Morehshin Allahyari’s works, in turn, emerge both from historical archives and out of the artist’s own archival project. The Queer Withdrawings (2021) is a vinyl installation of drawings found in archival manuscripts of West Asian and Islamic mythology. They were directly sourced from Allahyari’s, She Who Sees the Unknown (2016–2021), an annotated and illustrated trilingual archive of manuscripts and other sources, assembled over the course of five years. Throughout her work she encountered various issues related to obtaining materials that were not digitized, transcribed or translated, or that were made inaccessible by institutional gatekeeping.
Central to Allahyari’s works is the concept of “Digital Colonialism,” coined and developed by Allahyari addressing institutional use of information technologies that reproduce colonial power structures. Parts of her archive are free and open-source in Arabic, English and Persian, while other sections are only accessible to viewers who can read Arabic or Persian. The archive is itself a deliberate political act that challenges resource hoarding and thwarts the frequent refusals by predominantly Western libraries and museums to reproduce and distribute historical manuscripts. Her archive highlights the potential for technology to play a larger role in preserving and making accessible archives to broader audiences.
The use of VR and other interactive technologies within Allahyari’s work furthermore reverses the assumed incompatibility between history and technology. Zoba’ah (زوبعة): The Whirlwind (2022) is a virtual sculpture based on a jinn whose presence is associated with the sudden onslaught of change. Jinn are sentient beings made of smokeless fire that can influence humans in their plane of existence. Viewers are invited to download the AR artwork after agreeing to a set of terms that involve implementing positive actions in the world. The body manifests itself in Allahyari’s work through the artist’s choice of establishing a collection of images from the manuscripts in her archive focused on female and queer figures, talismans, and the occult sciences.

SET PROBLEM 1:
Answer these questions about the passage on Morehshin Allahyari's art.
(a) Over how many years was She Who Sees the Unknown assembled?
(b) In which three languages are parts of her archive free and open-source?
(c) What are jinn made of?
SET PROBLEM 2: Rewrite the passage on Morehshin Allahyari's art from "The use of VR" up to and including "the occult sciences.", changing "virtual sculpture" to "digital sculpture".
SET PROBLEM 3: Write what comes next in the passage on Morehshin Allahyari's art, starting after its final sentence.

PROVIDED INFORMATION:
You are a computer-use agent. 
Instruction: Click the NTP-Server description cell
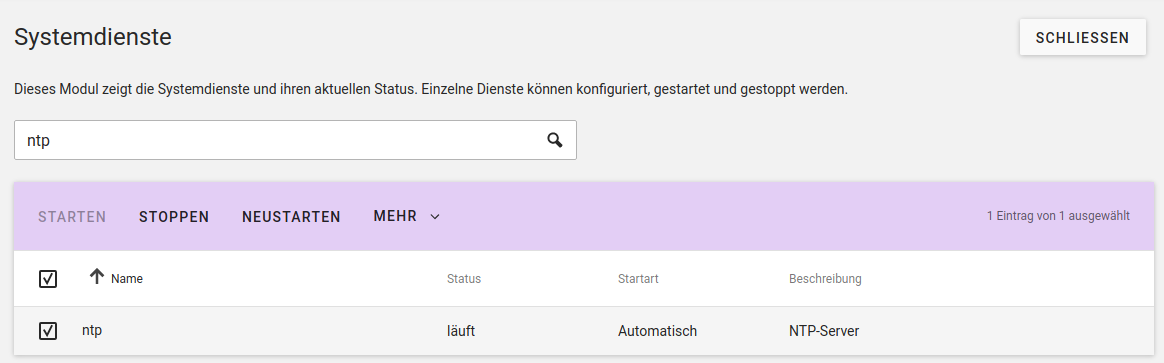click(824, 331)
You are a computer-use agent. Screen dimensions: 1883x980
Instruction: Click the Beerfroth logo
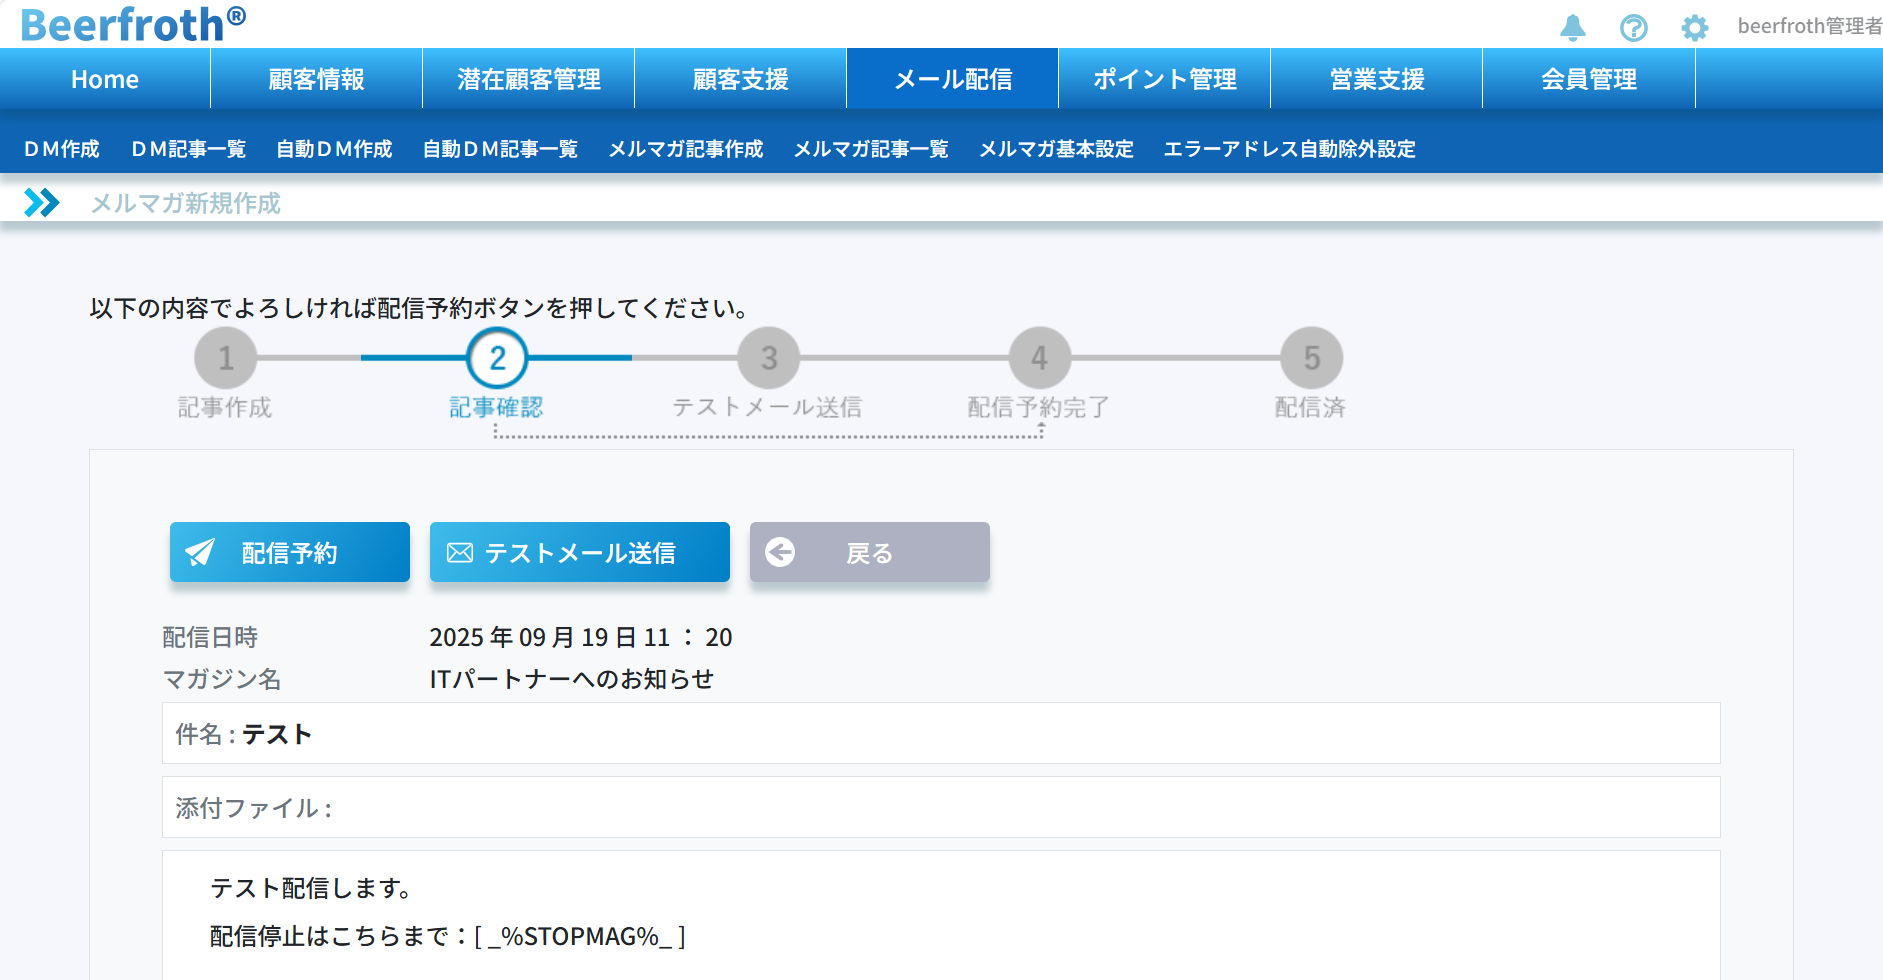coord(133,24)
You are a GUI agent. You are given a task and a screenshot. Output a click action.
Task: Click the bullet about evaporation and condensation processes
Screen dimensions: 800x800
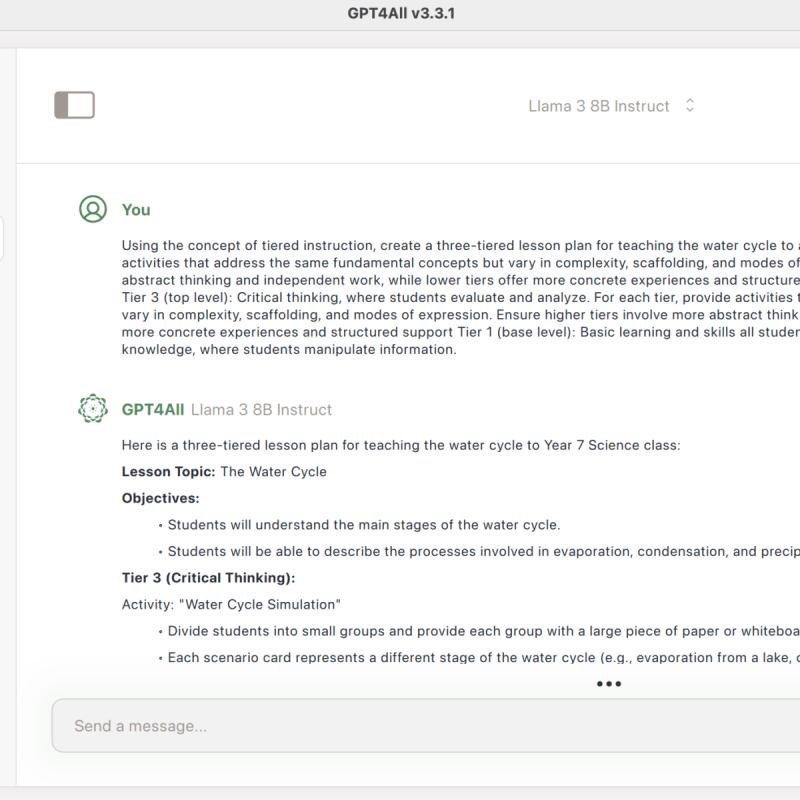pyautogui.click(x=484, y=551)
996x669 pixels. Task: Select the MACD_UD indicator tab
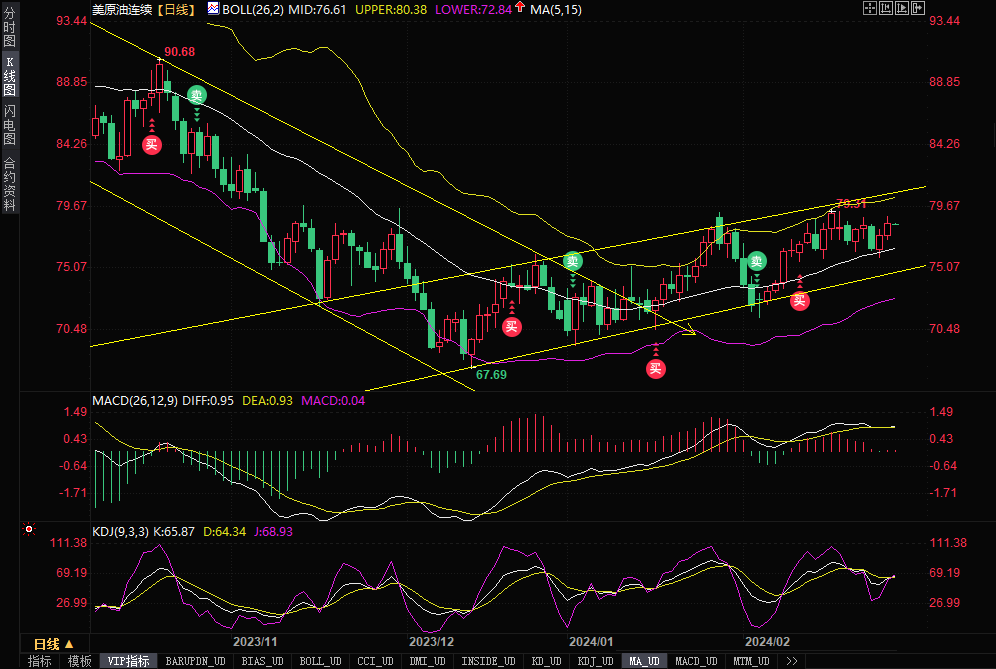(x=695, y=661)
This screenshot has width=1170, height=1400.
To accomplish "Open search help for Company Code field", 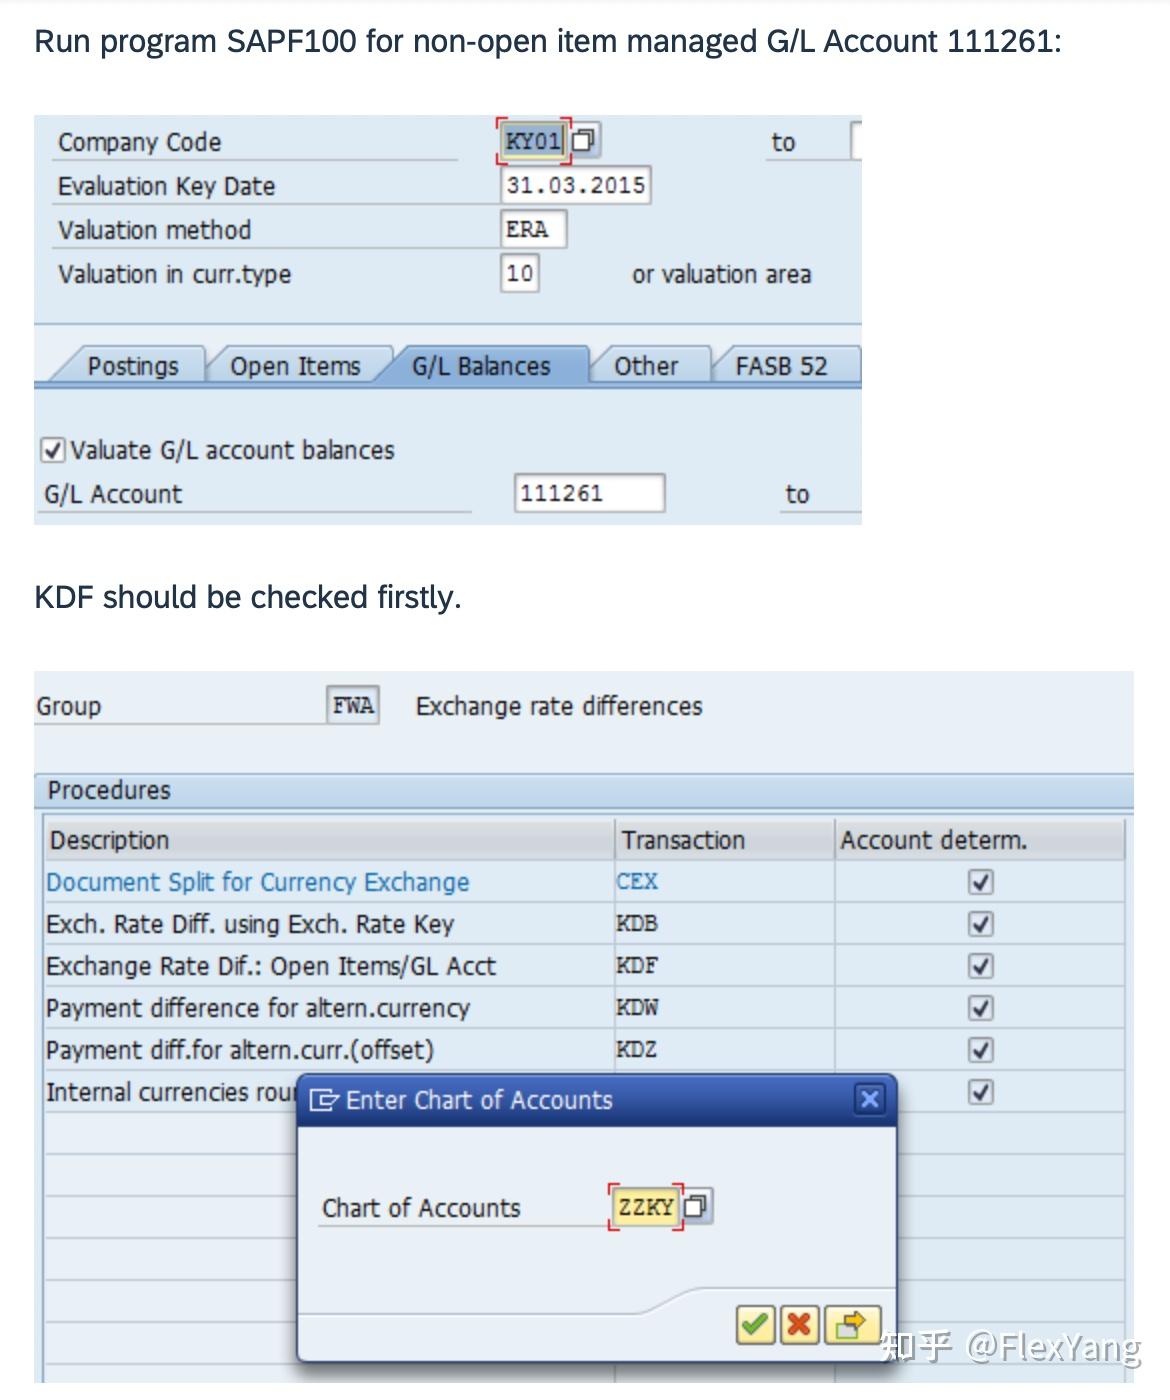I will pyautogui.click(x=584, y=141).
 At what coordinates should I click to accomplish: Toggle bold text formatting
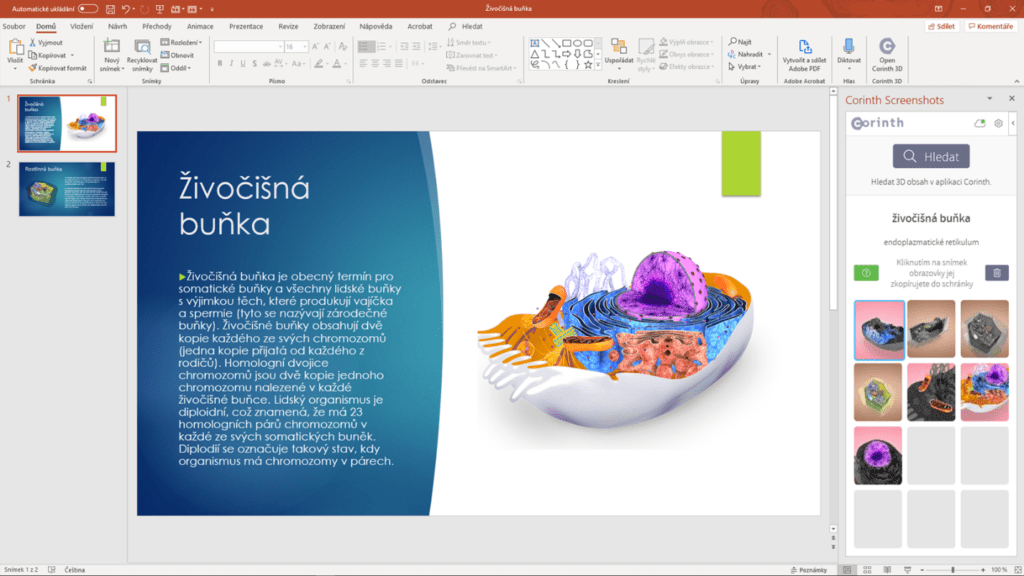219,63
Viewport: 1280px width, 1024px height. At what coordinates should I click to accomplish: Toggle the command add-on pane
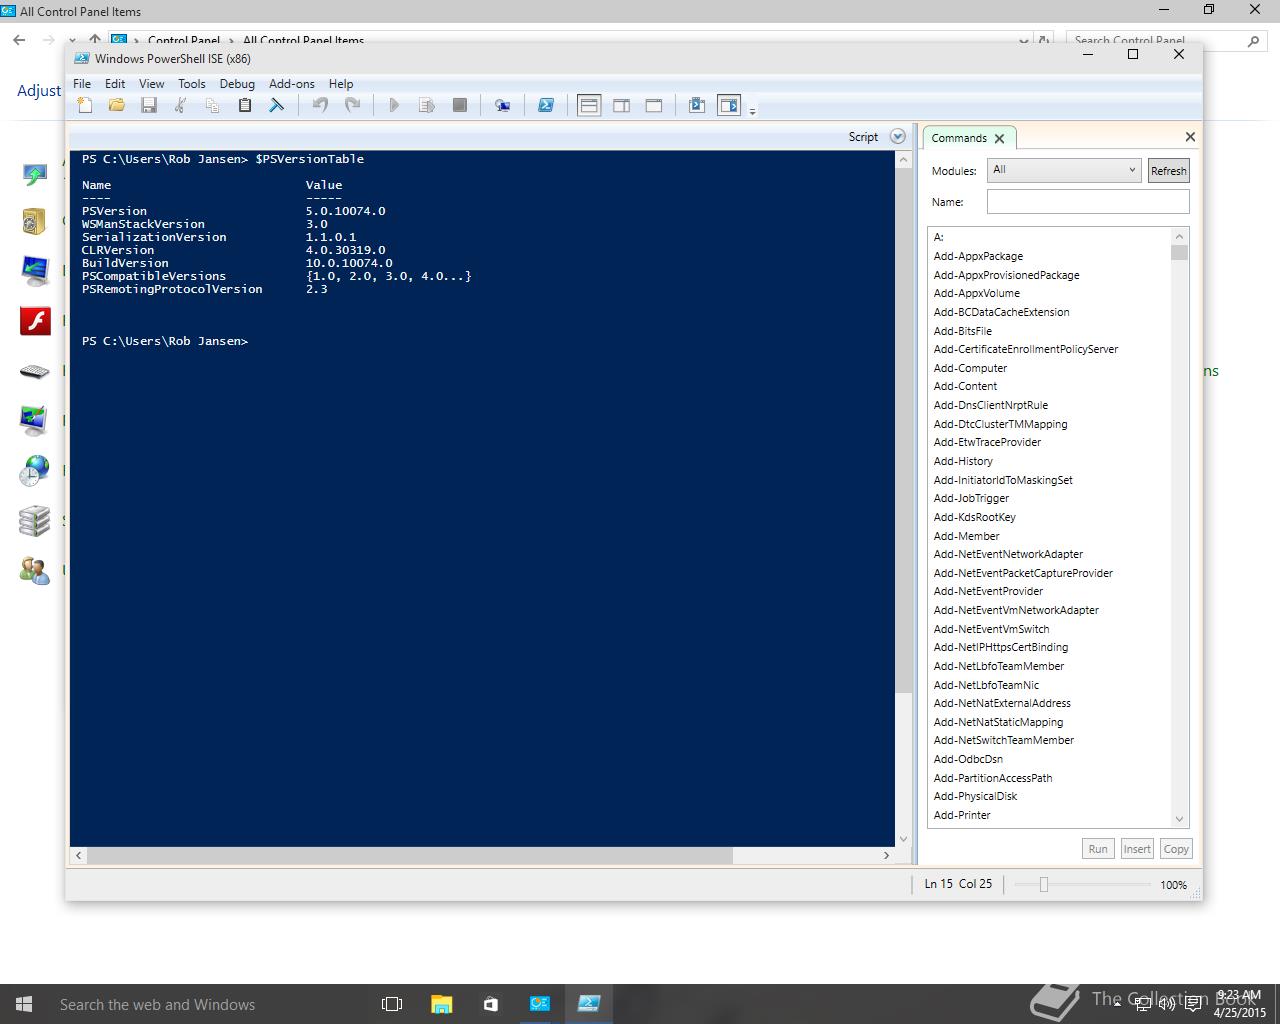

EXERCISE OUTPUT 1:
(a) Five years.
(b) Arabic, English and Persian.
(c) Smokeless fire.

EXERCISE OUTPUT 2:
The use of VR and other interactive technologies within Allahyari’s work furthermore reverses the assumed incompatibility between history and technology. Zoba’ah (زوبعة): The Whirlwind (2022) is a digital sculpture based on a jinn whose presence is associated with the sudden onslaught of change. Jinn are sentient beings made of smokeless fire that can influence humans in their plane of existence. Viewers are invited to download the AR artwork after agreeing to a set of terms that involve implementing positive actions in the world. The body manifests itself in Allahyari’s work through the artist’s choice of establishing a collection of images from the manuscripts in her archive focused on female and queer figures, talismans, and the occult sciences.

EXERCISE OUTPUT 3:
A second video within Nasser Diaz’s FYEO installation features a collage of Instagram stories and TikTok clips that women and non-binary individuals from the SWANA diaspora posted of themselves dancing. The individuals in the selfie videos emit an air of confidence, sensuality, and an overall sense of playfulness. While social media can be an open space where communities from these diasporas can express themselves, it can conversely be a dangerous space used to shame and threaten them. By projecting this alongside the video of women-led protest movements from the region, Nasser Diaz grounds the inseparability of individual battles for personal freedoms from collective struggles for justice and bodily autonomy.
Similarly, a seminal tenet of LASTESIS’ performance is to push feminist values and concepts beyond the classroom into the street and as such, into the everyday lives of people everywhere. Through the extensive sharing of the performance via social media, this collective movement has not only exposed the pervasiveness of rape culture around the globe but also emphasized the continued defiance of women from within their own homes and societies. LASTESIS’ movement was able to achieve such widespread impact due, in part, to the simple yet powerful lyrics that accompany their dance. Translated and adapted in over 22 languages, perhaps the most poignant verse is: “Y la culpa no era mía ni dónde estaba ni cómo vestía (And it wasn't my fault not where I was nor what I wore),” as it confronts the infuriatingly common and unjust tactic of blaming women as being at fault for the violence they experienced.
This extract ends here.